▶ **RECORDS FOR THE EXERCISE**

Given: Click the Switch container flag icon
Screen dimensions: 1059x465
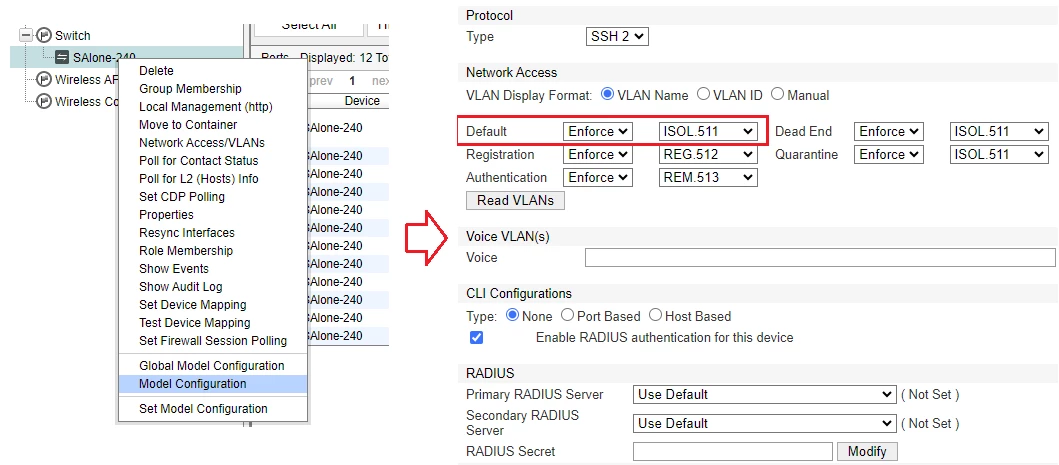Looking at the screenshot, I should tap(44, 35).
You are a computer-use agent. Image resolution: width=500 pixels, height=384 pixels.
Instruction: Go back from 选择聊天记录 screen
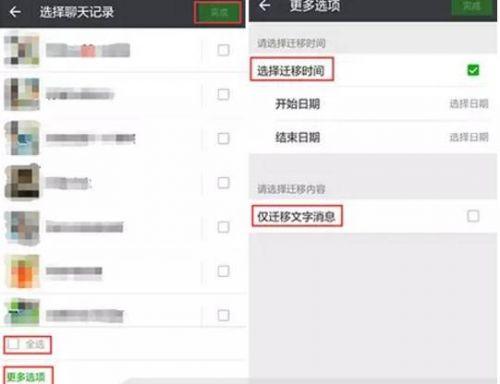(x=15, y=12)
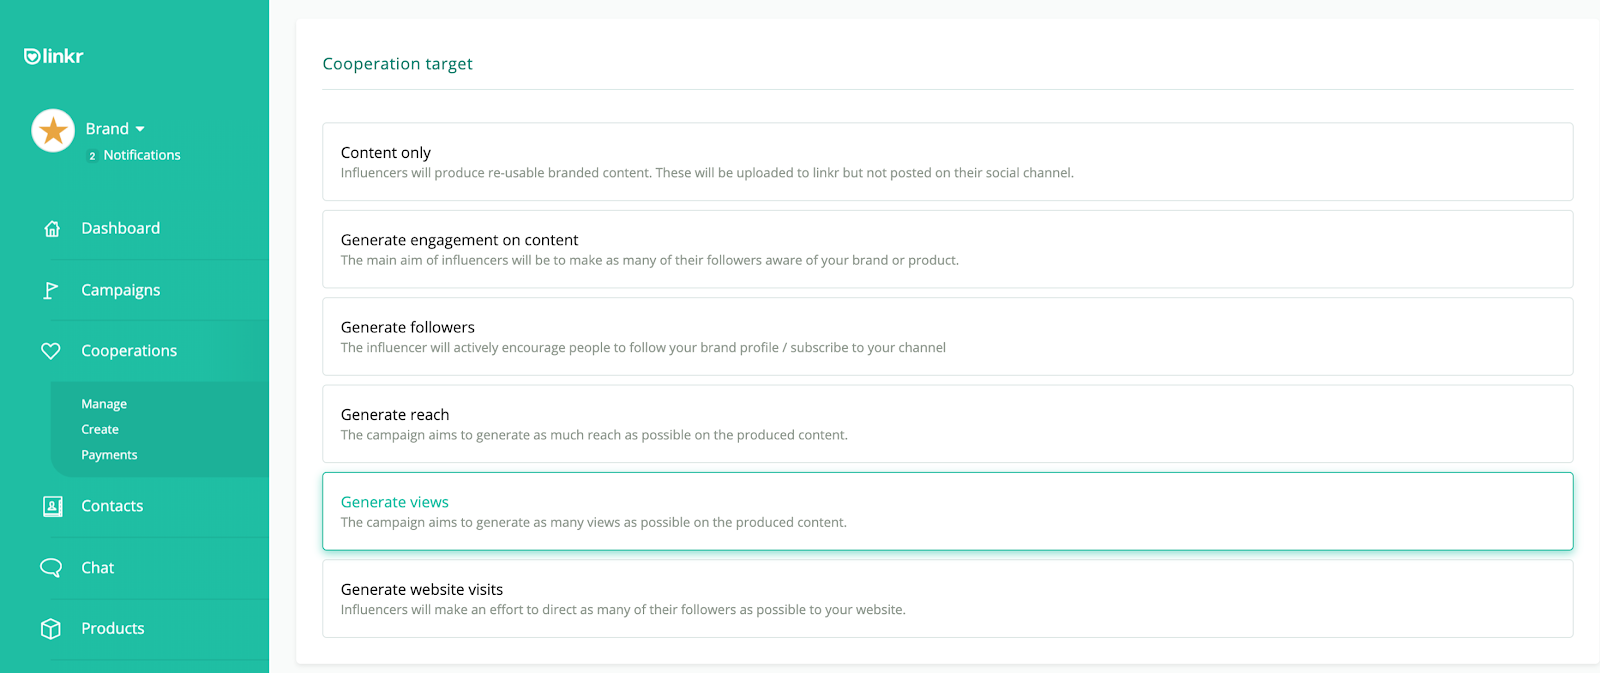Collapse the Cooperations menu section label
Screen dimensions: 1600x673
[129, 351]
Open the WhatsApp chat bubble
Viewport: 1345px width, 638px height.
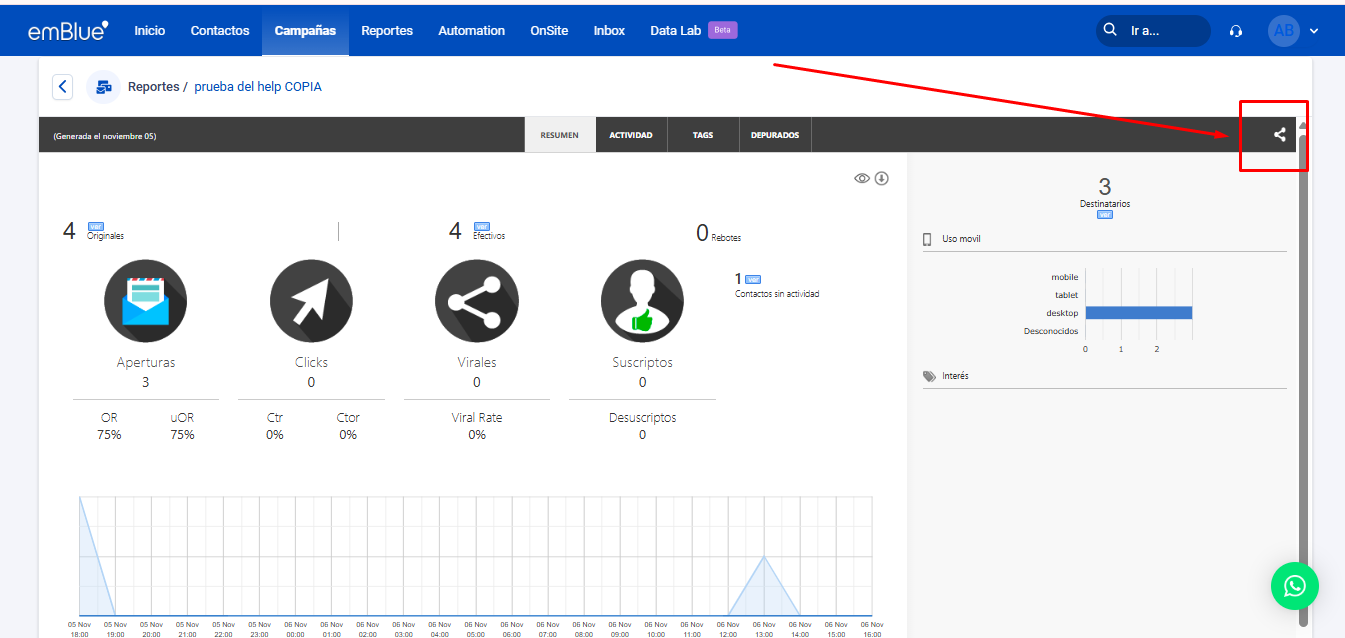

▶ **YOUR OBJECTIVE**
Where an entry includes an image, skip the image and return everything else exactly.

▶ **ANSWER TO THE PROBLEM**
Given: Click the Switch container flag icon
Screen dimensions: 1059x465
Looking at the screenshot, I should tap(44, 35).
You are a computer-use agent. Image resolution: width=500 pixels, height=384 pixels.
Instruction: Go back from 选择聊天记录 screen
(x=15, y=12)
Collapse the Cooperations menu section label
Screen dimensions: 1600x673
[129, 351]
Open the WhatsApp chat bubble
Viewport: 1345px width, 638px height.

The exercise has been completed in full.